= Francisco de Andújar =

Capuchin friar and educator

Francisco de Paula Ravé y Berdura (October 1760 – 19 November 1818) was a Capuchin friar, educator, and naturalist active in the Captaincy General of Venezuela.

== Early life and education ==
Born in October 1760 to Miguel Alonso Ravé and María José de la Concepción Berdura de Andújar in Andújar, Spain, he received the habit in November 1777, changing his name to Francisco de Andújar. A year later he joined the Capuchin Order and was soon ordinated as a priest.

== Career in Venezuela ==
In Venezuela, Andújar taught literacy at the Seminary College of Caracas.
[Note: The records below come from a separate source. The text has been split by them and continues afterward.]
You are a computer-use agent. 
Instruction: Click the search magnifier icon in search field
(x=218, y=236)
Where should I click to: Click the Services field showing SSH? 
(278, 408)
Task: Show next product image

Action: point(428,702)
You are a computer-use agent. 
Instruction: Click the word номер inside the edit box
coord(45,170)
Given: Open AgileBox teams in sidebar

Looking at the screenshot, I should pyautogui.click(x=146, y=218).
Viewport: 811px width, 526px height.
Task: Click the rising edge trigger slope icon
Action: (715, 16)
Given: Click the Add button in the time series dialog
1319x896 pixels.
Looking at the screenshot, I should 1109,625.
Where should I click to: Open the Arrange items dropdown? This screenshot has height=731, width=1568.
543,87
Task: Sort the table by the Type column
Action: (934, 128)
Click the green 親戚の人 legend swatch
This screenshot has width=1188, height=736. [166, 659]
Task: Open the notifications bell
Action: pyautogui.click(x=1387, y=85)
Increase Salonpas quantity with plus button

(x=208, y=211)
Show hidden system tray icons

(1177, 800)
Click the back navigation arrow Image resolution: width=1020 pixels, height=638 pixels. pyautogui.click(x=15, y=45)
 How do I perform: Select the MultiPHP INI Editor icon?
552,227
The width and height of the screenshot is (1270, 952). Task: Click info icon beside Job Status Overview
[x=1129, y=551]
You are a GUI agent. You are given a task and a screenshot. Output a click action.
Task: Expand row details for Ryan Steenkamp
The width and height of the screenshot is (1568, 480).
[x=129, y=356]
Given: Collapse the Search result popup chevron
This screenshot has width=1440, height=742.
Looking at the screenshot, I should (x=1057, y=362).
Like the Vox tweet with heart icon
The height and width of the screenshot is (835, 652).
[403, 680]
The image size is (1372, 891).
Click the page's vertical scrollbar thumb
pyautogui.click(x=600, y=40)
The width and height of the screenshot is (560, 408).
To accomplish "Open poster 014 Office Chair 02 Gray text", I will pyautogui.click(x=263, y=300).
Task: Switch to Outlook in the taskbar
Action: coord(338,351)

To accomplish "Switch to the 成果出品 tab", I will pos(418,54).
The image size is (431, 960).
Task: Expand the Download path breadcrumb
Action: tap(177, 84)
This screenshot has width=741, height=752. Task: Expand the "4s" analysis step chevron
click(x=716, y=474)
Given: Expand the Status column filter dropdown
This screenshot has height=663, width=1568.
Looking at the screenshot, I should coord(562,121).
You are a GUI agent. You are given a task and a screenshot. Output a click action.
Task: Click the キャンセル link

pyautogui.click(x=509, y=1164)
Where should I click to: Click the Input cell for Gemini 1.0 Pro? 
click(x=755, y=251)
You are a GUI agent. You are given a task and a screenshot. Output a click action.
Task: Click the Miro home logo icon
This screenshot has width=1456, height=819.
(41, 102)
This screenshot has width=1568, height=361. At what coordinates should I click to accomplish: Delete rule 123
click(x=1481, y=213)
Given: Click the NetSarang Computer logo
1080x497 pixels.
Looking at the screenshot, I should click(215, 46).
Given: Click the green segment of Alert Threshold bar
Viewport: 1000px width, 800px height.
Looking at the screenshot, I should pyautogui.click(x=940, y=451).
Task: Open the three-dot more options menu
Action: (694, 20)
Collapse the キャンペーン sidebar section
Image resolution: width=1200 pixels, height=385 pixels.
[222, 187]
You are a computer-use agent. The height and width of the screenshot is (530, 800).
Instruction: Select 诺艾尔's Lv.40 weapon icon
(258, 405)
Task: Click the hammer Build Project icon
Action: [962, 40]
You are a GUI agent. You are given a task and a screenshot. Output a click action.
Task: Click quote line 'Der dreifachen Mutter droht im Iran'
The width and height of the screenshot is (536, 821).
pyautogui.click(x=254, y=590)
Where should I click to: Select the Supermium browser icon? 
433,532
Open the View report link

In 1794 he was assigned to the understaffed Llanos de Caracas Capuchin mission, and he arrived to La Guaira in April 1795. He was procurator at the mission from 1795 to 1799. He opened an Academy of Mathematics in 1798 during the captain generalship of Pedro Carbonell Pinto Vigo y Correa. He had 18 students, including Feliciano Montenegro Colón, Cristóbal Rojas, and Juan Vicente Bolívar Palacios. It is not known how long he led the school but it is known he requested expansions into diverse subjects. De Andújar was part of the local entourage of Alexander von Humboldt in Venezuela, meeting him in Caracas and accompanying him to the Apure River, and receiving his praise for his knowledge. At Miguel José Sanz's house, he taught Simón Bolívar science and mathematics before he left Caracas in 1798. He moved, as a priest, to Barinas in 1800, then to Angostura in 1812, and to Parapara in 1815. He died there on 19 November 1818.

His former student José de la Cruz Limardo favorably wrote about his method of instruction, which notably did not include flagellation, saying he only needed a year and a half of instruction for fluency in reading, oratory, writing, and arithmetic.

His library and instruments were looted and destroyed during the Venezuelan War of Independence.